I used to wear black on the outside because it was how I felt on the inside, now I wear it in the vain hope that it will disguise the fact that my backside is used by astronauts as a homing device when they return back to Earth.

My fashion rules are simple; I wear black so I can get dressed in the dark, laugh in the face of stains, shed my hair like a male member of the Royal Family and still look exactly the same as I do every other day.

And it's so easy to accessorise.

Add a pointed hat and you're ready for Halloween. Add a wreath and you can go to a funeral. Add night-vision goggles and you can join the SAS (night shift).

I have no idea why absolutely everyone doesn't wear black all the time.

Additionally, my pathological hatred of fashion and clothes shopping means that the moment I chance upon a garment I can bear, I instantly buy six identical garments and then rotate them until I find something else that's just about acceptable.

Due to this very fact, I shunned trousers for 15 years because I was working my way through dozens of entirely identical skirts.

Flagrantly ignoring the Bible's warning – 'women shall not wear that which pertaineth unto a man…for all that do are an abomination unto the Lord thy God' – I finally bought myself a pair of trousers and experienced an immediate sense of liberation I hadn't felt since I discovered the mute button on my phone at work.

Suddenly, I could ride a bike without risking life, limb or dignity. I could sit with my legs splayed. I could dismount from my horseless carriage without showing even an inch of petticoat.

It was like getting the vote all over again, and I immediately went back to the shop and bought six identical pairs.

I imagine, therefore, that the new clothes dictionary from Debenhams was not created with me in mind – pouring fashion into my brain is like describing the finer points of opera to the contents of a Petri dish.

Keen to demystify the incredibly complicated world of clothes, the department store has published a guide that helps fashion illiterate buffoons such as my good self distinguish their cardigowns from their whorts.

'No one understands the plethora of new descriptions and phrases emerging from the fashion industry,' says Debenhams.

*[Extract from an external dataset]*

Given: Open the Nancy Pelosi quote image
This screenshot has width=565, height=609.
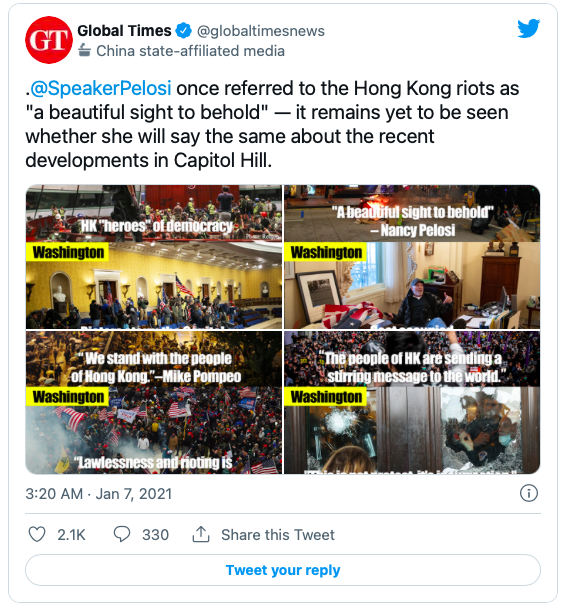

'It's now easier to understand Sanskrit than some of the words commonly used by commentators within the fashion industry to describe garments.'

The guide shines a light on all manner of ridiculous new words which have been invented by the shady overlords of fashion to describe clothes which, frankly, should have remained on the drawing board.

Coatigan. Cardigown. Whorts. Mackets. Mandles. Shoots. Mubes. Treggings. Skorts – it sounds like a deleted scene from A Clockwork Orange, but is in fact a list of names which blend two articles of clothing together to make one really horrible one.

A coatigan is a cardigan that looks like a coat, mackets are a cross between a mac and a jacket, mubes are maxi-tube dresses, whorts are too-short shorts worn by whores (hang on, apparently they're winter shorts made of wool. My mistake).

Heaven knows what kind of fudiots come up with this nonsense – probably the kind that wear mace (lace for men) meggings (leggings for men) and a pair of mandles (sandals for men).

Debenhams' new fashion guide is all the justification I need for remaining in black for the rest of my days: let's just say that I'm in perpetual mourning for fashion designers' self-respect.